La detención de Samantha Sofía Hernández Castillo, una joven de apenas 16 años, ha desatado indignación en Venezuela. Organizaciones de derechos humanos y partidos opositores denunciaron que fue arrestada tras un allanamiento en la casa de sus abuelos, en Caracas. Su familia ya había sido blanco de persecución política, lo que convierte este caso en un símbolo de represión.
La ONG Justicia, Encuentro y Perdón calificó el hecho como alarmante y exigió su liberación inmediata. Según la organización, este caso se suma a un patrón creciente de detenciones contra familiares de perseguidos políticos.

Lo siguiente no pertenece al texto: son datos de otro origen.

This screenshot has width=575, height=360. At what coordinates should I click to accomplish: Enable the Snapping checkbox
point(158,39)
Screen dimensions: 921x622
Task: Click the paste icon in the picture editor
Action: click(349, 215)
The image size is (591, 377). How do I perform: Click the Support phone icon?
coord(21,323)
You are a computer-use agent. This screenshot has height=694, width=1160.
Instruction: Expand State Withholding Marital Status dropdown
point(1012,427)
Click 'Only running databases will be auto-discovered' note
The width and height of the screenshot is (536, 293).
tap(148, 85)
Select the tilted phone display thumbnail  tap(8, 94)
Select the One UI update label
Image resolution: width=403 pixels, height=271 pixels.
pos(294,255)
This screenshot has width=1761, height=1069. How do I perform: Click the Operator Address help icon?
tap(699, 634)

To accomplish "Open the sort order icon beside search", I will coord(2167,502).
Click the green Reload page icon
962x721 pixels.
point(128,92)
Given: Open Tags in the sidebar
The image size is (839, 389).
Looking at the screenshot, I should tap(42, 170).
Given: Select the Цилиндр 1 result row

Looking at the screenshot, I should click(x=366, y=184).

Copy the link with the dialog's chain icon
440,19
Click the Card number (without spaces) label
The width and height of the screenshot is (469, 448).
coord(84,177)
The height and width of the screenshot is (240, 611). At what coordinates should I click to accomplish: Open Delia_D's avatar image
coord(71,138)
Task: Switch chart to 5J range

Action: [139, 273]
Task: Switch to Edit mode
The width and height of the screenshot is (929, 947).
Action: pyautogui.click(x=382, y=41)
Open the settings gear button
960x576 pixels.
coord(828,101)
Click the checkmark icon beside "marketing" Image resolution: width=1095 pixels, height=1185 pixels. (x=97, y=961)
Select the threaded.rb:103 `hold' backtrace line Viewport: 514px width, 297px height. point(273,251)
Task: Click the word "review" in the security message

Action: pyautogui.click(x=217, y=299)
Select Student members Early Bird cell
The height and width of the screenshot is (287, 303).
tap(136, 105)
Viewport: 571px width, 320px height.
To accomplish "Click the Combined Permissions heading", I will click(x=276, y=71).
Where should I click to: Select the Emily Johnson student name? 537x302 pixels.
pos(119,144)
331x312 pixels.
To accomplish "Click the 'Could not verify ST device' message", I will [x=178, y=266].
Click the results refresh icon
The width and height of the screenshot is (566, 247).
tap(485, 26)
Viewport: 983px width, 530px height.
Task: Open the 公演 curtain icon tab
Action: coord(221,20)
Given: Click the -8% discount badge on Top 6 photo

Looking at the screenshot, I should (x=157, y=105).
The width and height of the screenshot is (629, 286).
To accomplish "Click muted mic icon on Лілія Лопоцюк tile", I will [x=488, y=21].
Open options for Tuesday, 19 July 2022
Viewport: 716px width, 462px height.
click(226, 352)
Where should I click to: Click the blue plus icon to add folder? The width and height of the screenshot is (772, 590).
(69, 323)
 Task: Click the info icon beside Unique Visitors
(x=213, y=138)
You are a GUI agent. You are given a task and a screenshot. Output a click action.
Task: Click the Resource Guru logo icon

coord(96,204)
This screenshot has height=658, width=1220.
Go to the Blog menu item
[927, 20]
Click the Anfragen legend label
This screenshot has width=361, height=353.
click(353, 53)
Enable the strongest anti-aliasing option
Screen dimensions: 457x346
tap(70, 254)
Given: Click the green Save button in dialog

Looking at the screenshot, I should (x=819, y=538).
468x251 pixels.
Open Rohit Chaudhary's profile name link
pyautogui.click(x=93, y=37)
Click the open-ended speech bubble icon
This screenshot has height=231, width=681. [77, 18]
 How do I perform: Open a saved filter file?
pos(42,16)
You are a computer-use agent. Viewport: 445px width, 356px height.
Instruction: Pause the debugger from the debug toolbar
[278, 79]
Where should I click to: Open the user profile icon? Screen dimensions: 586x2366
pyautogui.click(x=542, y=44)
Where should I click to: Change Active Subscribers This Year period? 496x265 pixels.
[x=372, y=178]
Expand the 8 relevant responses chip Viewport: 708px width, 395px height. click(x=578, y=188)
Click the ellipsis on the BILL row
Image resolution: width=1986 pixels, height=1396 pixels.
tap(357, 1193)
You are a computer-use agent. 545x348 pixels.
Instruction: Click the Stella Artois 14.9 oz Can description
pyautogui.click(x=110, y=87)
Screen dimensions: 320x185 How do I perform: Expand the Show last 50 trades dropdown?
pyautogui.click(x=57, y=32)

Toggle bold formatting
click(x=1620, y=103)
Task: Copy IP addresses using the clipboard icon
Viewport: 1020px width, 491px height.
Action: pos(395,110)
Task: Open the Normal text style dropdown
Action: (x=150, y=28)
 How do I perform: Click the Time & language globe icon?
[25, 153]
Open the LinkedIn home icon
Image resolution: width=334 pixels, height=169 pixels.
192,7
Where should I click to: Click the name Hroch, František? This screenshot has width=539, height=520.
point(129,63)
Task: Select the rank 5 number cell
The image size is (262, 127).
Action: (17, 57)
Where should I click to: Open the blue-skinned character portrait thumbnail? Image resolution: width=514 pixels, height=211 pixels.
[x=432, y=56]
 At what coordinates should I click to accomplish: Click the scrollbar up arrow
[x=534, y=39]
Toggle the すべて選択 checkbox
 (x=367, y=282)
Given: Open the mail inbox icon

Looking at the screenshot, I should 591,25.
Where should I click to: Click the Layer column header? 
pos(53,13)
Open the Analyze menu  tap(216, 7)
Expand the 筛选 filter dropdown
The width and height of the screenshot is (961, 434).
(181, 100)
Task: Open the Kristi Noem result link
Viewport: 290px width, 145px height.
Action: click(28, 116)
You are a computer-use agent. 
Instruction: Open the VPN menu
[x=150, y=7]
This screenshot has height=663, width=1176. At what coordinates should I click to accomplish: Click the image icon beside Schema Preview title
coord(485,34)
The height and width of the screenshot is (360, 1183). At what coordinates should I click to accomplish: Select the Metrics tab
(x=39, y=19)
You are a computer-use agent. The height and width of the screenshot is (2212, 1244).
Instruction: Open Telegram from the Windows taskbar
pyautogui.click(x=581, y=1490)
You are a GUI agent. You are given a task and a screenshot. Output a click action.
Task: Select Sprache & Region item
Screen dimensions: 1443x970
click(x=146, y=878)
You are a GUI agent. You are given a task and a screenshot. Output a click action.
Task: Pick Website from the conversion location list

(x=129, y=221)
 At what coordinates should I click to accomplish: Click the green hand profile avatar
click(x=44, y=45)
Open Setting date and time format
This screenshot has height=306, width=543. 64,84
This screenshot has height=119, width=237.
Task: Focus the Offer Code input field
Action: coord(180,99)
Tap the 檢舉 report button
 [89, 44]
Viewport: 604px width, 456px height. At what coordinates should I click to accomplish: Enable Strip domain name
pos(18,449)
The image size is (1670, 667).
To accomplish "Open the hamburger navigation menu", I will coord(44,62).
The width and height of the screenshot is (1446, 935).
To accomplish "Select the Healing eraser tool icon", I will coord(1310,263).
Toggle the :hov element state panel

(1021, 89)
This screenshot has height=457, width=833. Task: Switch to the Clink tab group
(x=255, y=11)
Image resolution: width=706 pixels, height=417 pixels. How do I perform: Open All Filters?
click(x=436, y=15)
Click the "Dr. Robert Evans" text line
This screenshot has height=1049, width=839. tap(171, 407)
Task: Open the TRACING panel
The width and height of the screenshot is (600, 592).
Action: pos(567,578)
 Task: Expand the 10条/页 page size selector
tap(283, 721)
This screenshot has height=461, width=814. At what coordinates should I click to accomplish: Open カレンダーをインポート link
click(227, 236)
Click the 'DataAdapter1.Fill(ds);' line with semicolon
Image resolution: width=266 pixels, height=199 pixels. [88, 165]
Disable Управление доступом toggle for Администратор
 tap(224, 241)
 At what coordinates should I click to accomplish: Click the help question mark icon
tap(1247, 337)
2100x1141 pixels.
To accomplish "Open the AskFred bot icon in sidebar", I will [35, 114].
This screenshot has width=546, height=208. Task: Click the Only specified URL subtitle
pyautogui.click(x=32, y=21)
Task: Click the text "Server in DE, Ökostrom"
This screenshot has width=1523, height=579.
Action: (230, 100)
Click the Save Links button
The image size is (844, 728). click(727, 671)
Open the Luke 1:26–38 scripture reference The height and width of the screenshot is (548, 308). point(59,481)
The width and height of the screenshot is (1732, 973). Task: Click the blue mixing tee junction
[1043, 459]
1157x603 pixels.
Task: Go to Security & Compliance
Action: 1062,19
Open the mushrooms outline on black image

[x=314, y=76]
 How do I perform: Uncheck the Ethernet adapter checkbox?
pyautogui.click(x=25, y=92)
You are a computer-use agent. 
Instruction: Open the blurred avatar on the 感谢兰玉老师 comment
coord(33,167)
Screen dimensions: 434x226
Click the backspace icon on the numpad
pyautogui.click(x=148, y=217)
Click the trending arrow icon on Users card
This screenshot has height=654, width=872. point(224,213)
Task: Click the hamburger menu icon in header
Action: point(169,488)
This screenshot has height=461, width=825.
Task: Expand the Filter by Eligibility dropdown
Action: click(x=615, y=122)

La situación de la adolescente, hija de un detenido y hermana de un exiliado, refleja la extensión de la represión más allá de los actores políticos directos.
El Comité de Derechos Humanos de Vente Venezuela alertó que la detención afecta gravemente la integridad física y emocional de la joven. Además, denunció que este acto revictimiza a una familia que ya ha sufrido persecución. La comunidad internacional fue llamada a reaccionar ante lo que consideran una violación flagrante de derechos humanos.
Por su parte, Primero Justicia advirtió que este episodio confirma el aumento de la represión en el país. Mientras tanto, Foro Penal contabiliza más de 880 presos políticos, incluidos adolescentes, lo que evidencia que la persecución se extiende a ciudadanos comunes.